### MATERIAL TO PROCESS
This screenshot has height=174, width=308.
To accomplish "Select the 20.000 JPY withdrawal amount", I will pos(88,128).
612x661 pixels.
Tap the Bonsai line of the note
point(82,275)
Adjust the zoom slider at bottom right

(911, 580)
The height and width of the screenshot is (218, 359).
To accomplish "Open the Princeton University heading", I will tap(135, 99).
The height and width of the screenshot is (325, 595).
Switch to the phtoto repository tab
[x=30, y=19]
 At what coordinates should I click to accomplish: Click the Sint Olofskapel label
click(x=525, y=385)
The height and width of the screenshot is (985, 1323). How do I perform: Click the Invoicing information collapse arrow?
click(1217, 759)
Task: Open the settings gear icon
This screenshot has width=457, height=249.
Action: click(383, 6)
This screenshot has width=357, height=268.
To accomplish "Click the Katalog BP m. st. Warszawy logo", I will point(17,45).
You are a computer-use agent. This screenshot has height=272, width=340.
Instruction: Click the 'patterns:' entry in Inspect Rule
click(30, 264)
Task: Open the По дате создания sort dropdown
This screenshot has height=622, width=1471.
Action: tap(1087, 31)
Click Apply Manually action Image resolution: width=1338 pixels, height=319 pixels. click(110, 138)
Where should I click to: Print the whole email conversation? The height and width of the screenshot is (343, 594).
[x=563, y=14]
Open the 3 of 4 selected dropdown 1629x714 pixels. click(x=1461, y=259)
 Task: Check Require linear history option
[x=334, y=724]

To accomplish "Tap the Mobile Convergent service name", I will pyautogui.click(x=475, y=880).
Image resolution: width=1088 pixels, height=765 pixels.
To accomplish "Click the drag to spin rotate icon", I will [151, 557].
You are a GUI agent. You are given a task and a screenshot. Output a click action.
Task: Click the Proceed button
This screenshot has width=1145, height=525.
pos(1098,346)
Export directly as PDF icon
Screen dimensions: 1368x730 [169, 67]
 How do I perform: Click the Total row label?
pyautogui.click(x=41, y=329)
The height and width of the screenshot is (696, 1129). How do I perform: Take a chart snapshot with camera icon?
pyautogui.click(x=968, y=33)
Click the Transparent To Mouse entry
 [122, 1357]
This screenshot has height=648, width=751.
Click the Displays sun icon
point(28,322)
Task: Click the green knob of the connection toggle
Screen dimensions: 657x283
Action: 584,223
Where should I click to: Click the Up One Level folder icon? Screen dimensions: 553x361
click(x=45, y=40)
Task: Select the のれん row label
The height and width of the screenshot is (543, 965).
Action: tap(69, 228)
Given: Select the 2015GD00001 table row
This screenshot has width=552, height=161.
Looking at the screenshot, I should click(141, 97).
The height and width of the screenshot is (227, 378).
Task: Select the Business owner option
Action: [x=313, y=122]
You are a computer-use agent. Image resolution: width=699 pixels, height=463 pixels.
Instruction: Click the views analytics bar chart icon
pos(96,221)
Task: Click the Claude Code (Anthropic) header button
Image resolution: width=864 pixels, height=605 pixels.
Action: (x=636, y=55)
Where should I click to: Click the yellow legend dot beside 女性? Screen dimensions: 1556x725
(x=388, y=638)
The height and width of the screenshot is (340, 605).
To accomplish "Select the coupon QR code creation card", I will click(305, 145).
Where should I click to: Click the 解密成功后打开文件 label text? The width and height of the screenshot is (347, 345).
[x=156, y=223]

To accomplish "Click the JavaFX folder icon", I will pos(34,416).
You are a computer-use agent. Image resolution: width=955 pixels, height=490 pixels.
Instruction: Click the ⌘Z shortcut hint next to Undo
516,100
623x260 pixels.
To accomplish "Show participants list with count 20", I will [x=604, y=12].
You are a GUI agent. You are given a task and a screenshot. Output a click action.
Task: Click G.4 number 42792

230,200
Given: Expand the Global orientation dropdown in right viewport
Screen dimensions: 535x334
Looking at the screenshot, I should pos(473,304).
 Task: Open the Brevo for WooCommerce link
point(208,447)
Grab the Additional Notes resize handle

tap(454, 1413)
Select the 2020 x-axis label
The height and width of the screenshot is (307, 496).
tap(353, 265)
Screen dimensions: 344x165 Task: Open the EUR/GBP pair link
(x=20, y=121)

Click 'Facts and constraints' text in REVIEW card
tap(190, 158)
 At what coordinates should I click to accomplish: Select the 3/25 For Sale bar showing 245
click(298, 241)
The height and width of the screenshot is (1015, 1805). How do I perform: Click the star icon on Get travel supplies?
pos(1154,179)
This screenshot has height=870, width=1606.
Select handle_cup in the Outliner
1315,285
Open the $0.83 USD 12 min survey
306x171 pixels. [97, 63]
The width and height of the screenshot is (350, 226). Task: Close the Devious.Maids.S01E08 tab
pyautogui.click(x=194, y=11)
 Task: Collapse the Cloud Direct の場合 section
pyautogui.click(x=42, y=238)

### TASK STATEMENT
Retype the listing from its first line onward, stopping after the line that contains "The height and width of the screenshot is (218, 359)." has been retyped in full.

### ANSWER TO THIS PROBLEM
This screenshot has height=174, width=308.
To accomplish "Select the 20.000 JPY withdrawal amount", I will pos(88,128).
612x661 pixels.
Tap the Bonsai line of the note
point(82,275)
Adjust the zoom slider at bottom right

(911, 580)
The height and width of the screenshot is (218, 359).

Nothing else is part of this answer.